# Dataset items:
^^^^
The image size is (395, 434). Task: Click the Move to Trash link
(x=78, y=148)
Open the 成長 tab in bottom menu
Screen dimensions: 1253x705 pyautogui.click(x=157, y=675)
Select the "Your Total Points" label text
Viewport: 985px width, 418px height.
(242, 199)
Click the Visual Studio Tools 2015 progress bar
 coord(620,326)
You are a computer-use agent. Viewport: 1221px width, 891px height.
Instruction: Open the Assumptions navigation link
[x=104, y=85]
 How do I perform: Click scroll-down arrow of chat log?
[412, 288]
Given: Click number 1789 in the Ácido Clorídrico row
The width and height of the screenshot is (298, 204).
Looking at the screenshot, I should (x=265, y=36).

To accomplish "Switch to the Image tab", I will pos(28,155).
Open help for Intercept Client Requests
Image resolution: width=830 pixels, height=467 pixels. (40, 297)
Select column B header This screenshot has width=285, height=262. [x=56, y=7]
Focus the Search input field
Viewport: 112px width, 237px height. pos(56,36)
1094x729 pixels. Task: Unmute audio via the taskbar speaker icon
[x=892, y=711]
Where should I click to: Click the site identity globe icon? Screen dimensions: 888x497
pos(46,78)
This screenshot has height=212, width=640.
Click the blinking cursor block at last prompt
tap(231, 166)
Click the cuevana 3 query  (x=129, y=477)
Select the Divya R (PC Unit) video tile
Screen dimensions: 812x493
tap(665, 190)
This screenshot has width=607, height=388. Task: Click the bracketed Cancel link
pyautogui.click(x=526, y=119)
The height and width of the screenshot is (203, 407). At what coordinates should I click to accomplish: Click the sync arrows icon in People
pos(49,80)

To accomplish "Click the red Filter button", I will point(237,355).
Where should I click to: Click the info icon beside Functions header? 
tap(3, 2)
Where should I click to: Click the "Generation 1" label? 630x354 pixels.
^^^^
# Work required:
The entries above must be returned exactly.

# Answer space:
The image size is (395, 434). Task: Click the Move to Trash link
(x=78, y=148)
Open the 成長 tab in bottom menu
Screen dimensions: 1253x705 pyautogui.click(x=157, y=675)
Select the "Your Total Points" label text
Viewport: 985px width, 418px height.
(242, 199)
Click the Visual Studio Tools 2015 progress bar
 coord(620,326)
You are a computer-use agent. Viewport: 1221px width, 891px height.
Instruction: Open the Assumptions navigation link
[x=104, y=85]
 How do I perform: Click scroll-down arrow of chat log?
[412, 288]
Given: Click number 1789 in the Ácido Clorídrico row
The width and height of the screenshot is (298, 204).
Looking at the screenshot, I should (x=265, y=36).

To accomplish "Switch to the Image tab", I will pos(28,155).
Open help for Intercept Client Requests
Image resolution: width=830 pixels, height=467 pixels. (40, 297)
Select column B header This screenshot has width=285, height=262. [x=56, y=7]
Focus the Search input field
Viewport: 112px width, 237px height. pos(56,36)
1094x729 pixels. Task: Unmute audio via the taskbar speaker icon
[x=892, y=711]
Where should I click to: Click the site identity globe icon? Screen dimensions: 888x497
pos(46,78)
This screenshot has height=212, width=640.
Click the blinking cursor block at last prompt
tap(231, 166)
Click the cuevana 3 query  (x=129, y=477)
Select the Divya R (PC Unit) video tile
Screen dimensions: 812x493
tap(665, 190)
This screenshot has width=607, height=388. Task: Click the bracketed Cancel link
pyautogui.click(x=526, y=119)
The height and width of the screenshot is (203, 407). At what coordinates should I click to accomplish: Click the sync arrows icon in People
pos(49,80)

To accomplish "Click the red Filter button", I will point(237,355).
Where should I click to: Click the info icon beside Functions header? 
tap(3, 2)
Where should I click to: Click the "Generation 1" label? 630x354 pixels.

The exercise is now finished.